Member of the Chamber of Deputies
- In office 18 July 1956 – 15 May 1957
- Constituency: 14th Departamental Group

Personal details
- Born: 20 April 1922 Santiago, Chile
- Party: Liberal Party
- Spouse: Silvia Espinoza
- Children: Yes
- Occupation: Industrialist; politician

= Sebastián Barja =

Chilean politician (born 1922)

Sebastián Barja (born 20 April 1922) is a Chilean industrial entrepreneur and politician who served as Deputy for the 14th Departamental Group between 1956 and 1957, replacing the late Deputy José María Muñoz.

== Early life and aviation career ==
Sebastián Barja was born in Santiago on 20 April 1922, the son of Sebastián Barja and Concepción Blanco. He married Silvia Espinoza, with whom he had three children.

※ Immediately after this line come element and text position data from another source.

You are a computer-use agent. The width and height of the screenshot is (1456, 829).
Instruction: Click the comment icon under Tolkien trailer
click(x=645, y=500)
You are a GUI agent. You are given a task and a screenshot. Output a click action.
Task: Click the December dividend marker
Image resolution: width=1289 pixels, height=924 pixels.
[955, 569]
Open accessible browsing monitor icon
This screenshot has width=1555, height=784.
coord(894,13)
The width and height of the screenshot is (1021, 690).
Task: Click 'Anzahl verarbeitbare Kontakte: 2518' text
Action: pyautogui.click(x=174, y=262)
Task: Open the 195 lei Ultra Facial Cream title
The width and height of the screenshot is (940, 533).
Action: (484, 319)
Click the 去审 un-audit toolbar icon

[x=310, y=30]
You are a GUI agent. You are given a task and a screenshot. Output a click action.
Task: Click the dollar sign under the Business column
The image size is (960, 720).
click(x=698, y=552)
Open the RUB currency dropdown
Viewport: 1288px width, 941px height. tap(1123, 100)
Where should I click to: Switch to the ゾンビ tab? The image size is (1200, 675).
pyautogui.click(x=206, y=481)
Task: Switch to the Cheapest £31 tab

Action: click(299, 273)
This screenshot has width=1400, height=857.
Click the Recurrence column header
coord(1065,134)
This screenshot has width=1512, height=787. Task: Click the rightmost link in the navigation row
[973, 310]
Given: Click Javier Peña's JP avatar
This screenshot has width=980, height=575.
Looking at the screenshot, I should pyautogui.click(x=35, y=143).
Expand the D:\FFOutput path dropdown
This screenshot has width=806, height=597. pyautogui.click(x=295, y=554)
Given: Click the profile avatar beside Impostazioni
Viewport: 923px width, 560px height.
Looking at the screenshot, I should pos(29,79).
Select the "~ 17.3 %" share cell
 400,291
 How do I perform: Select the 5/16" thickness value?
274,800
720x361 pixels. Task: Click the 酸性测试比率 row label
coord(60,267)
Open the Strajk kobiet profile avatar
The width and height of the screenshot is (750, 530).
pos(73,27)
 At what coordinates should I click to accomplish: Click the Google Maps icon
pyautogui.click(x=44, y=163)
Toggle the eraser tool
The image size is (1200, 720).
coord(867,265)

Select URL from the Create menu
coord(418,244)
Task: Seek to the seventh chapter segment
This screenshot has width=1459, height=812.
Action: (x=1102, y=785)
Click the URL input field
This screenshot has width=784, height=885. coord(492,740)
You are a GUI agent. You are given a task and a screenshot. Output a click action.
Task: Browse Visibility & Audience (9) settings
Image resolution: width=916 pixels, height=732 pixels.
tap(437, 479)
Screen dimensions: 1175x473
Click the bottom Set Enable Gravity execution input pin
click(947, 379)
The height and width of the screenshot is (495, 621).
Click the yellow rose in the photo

He studied at the Liceo Blanco Encalada de Talca. Barja dedicated himself to industrial activity in Linares, where he owned the “El Almendro” wheat mill.

He served as both alderman (regidor) and later as Intendant of Linares, the latter appointment issued on 13 November 1958.

An active civil aviator, he earned his brevet at the Linares Air Club in 1947, where he became a member and partner. He also served as president of the Spanish Sports Club (Club Deportivo Español) and was a member of the Club de La Unión in Linares.

== Political career ==
Barja was a member of the Agrarian Labor Party.

He became Deputy for the 14th Departamental Group (Linares, Loncomilla and Parral) during the 1953–1957 legislative period, assuming office on 18 July 1956 after the death of Deputy José María Muñoz on 13 March 1956. He served until the end of the constitutional term on 15 May 1957.